Your Thoughts

[Robert J. Hansen]

> GnuPG is cross-platform and in no way tied to Linux, but I think you
> have a point about the CLI-focused design of it. The problem isn't that
> it's CLI-based per se, but that this design has made it far too easy for
> it to accumulate features without much consideration for how the whole
> thing works together.

Eh.  Yes, no.  I agree with the claim that GnuPG's "we-do-it-all"
approach is overall a net negative for security: but there's a strong
argument to be made that if GnuPG didn't do it all, it wouldn't get done
at all.

Remember that for about fifteen years GnuPG received basically nil for
funding.  For a long while each Christmas I'd run a fundraiser match for
GnuPG, where I'd match dollar-for-dollar every dollar donated to GnuPG
for development.  My donation capped at $500.  For several of those
years, I was one of the largest individual contributors to GnuPG.

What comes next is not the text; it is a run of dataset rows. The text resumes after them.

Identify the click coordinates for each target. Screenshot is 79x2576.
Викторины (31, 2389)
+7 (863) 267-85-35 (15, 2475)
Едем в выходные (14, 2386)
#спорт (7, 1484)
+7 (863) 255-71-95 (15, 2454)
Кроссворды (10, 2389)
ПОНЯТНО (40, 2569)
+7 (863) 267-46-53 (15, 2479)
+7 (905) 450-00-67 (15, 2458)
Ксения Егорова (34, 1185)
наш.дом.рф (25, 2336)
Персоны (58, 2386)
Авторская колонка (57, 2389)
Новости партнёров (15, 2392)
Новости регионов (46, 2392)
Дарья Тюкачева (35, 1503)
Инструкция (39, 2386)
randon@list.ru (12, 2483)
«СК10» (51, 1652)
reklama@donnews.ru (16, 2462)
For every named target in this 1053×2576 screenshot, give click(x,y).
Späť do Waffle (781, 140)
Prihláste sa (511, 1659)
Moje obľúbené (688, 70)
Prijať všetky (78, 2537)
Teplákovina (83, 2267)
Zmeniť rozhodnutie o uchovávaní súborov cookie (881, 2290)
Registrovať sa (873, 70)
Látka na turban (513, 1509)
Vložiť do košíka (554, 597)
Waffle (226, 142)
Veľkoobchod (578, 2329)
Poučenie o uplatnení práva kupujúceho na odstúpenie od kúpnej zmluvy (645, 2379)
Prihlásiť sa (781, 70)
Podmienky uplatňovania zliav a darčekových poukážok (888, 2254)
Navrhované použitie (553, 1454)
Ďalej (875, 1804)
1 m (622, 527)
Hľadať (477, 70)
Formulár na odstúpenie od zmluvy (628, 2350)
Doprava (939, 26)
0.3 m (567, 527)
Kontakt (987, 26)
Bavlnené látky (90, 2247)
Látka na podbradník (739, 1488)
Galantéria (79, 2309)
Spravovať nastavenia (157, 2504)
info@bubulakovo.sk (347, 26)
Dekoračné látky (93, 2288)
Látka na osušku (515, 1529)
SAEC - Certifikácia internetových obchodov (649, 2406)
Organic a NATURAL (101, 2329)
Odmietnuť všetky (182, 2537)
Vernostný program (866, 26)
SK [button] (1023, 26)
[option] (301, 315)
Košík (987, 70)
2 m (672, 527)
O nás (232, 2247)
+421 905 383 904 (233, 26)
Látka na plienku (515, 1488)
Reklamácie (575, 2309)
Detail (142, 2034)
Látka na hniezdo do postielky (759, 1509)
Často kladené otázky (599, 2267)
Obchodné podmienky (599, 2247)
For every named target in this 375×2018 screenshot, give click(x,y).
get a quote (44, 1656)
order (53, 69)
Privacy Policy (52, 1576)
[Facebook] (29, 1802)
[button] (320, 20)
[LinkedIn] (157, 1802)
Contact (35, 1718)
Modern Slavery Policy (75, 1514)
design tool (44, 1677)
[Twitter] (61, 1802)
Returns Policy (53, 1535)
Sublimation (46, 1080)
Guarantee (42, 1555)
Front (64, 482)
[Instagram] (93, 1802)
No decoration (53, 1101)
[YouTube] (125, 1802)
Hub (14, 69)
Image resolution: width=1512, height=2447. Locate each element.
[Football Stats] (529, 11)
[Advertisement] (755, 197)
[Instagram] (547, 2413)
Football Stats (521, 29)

During that long period when GnuPG was short of funds and developers, it
could have focused on just one part of the crypto puzzle.  "This will
verify operating system packages with OpenPGP" or "this will verify
emails with OpenPGP", to use one simple distinction.  But doing that
would've left the other, just as important, need unaddressed: so the
developers did their best to make one package be useful to as many
OpenPGP users as possible.

This approach created some problems.  Some of the Efail bugs were
created when GnuPG generates output data even though the file fails
integrity checks.  This is not behavior you want in an email crypto
engine: if the email fails, you want to just bomb out and create no
data.  But this *is* behavior you want in a bulk crypto engine, where
there is no reasonable way to store petabytes of encrypted data in RAM
to check for consistency before writing to disk.